Dina and Jo made contact with Alan Knight of the charity International Animal Rescue who gave them lots of helpful advice and put them in touch with a charity based in Delhi, Friend Eco, who run spaying and welfare clinics for all of India’s street and working animals.

"We took Taj along to their clinic and the vet gave him all the necessary jabs for his trip to the UK, and then we spoke to the Ministry in the UK who told us how to go about the actual importation," says Dina. "So we got all the paperwork sorted as quickly as we could and I took Taj back to our 5 star hotel with us in my crew bag! We fed him in our room for the next couple of days and then got him over to the airport for the flight back to the UK."

Taj was quarantined at Moonwinds quarantine kennels in Lymington, as they often quarantined animals for International Animal Rescue and had been recommended by Alan Knight.

"I can’t speak highly enough of the kennels," says Dina. "We used to visit him as often as we could, but obviously couldn’t be there every day. The staff there did so much for him, socialising and training him, getting him used to obeying simple commands and generally making him into a pet. The Kennel Maid who looked after him cried on the day he was released at the end of April.

Sadly, Taj had a false start when Dina rehomed him to a couple who initially seemed ideal owners for the young dog.

"I thought I had found him the perfect home with a middle aged couple who
lived by the beach," says Dina. "They had another dog and seemed very excited at having him so I didn't think I needed to look for another prospective home.

"However I wasn't aware of the problems they had within their relationship. The husband proved to be very controlling over his wife and resented Taj, even going as far as refusing to allow Taj in his car when he, his wife and other dog went out for the day.

"As soon as I was made aware of this, six weeks later, I fetched Taj home with me.

Although he was nervous of everything when he came out of quarantine he had
a lovely nature and I never heard him growl or bark. After his six weeks away he was even more nervous and had a dislike of men, growling when one came near him. He also growled at my niece and nephew when previously he had allowed them to pet him."

Taj was taken to the Royvon Dog Training School in Wales, where he came under the care and training of owner Darren James, 30,who attempted to ‘reprogramme’ Taj and help him adjust to domestic life and general canine obedience.

Initially, Taj found another prospective home with a lady named Jenny from Bournemouth who came along to collect Taj from the centre on his ‘graduation day’.

Animal mad

"She seemed ideal, animal mad," says Dina. "She fell for Taj and came to collect him on his training 'graduation day'. It was a big deal and Darren, the owner of the training
school had pictures taken of us all.

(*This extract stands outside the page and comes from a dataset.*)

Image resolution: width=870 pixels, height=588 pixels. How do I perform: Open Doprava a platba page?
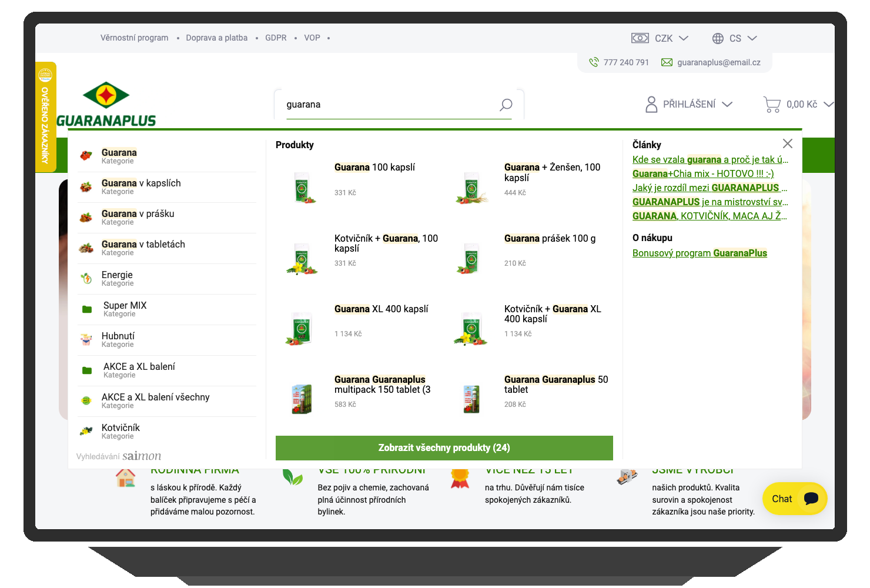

A lovely day, I was so proud as I watched Taj being put through his paces.

"The staff at Royvon were so touched by Taj's story that Darren wanted to
waive the training fee but we came to a compromise and donated the money to the NCDL."
Sadly it was to prove another false start for Taj. After one week on he was being territorial with Jenny's other dog and three cats, wanting Jenny's undivided attention.

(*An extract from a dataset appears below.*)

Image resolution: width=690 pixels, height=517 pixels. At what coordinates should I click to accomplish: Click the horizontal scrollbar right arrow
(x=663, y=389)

Sadly, Taj would not respond to the training tips given by Darren over the phone, so reluctantly, Jenny had to return Taj to Royvon.

But here, the story takes an unexpected – and romantic – twist:

"Meantime 'back at the ranch' Darren and I had struck up a rather special friendship and decided we were a match made in heaven!" smiles Dina. "Darren decided to adopt Taj as they both got on so well and being a trainer, he knew how to handle him. "The three of us are now very happy together and keep having to pinch ourselves to believe it’s true. We’ll be getting married in the next few months and Taj, of course, will be our page boy!"

"Things have a funny way of working out don't they?"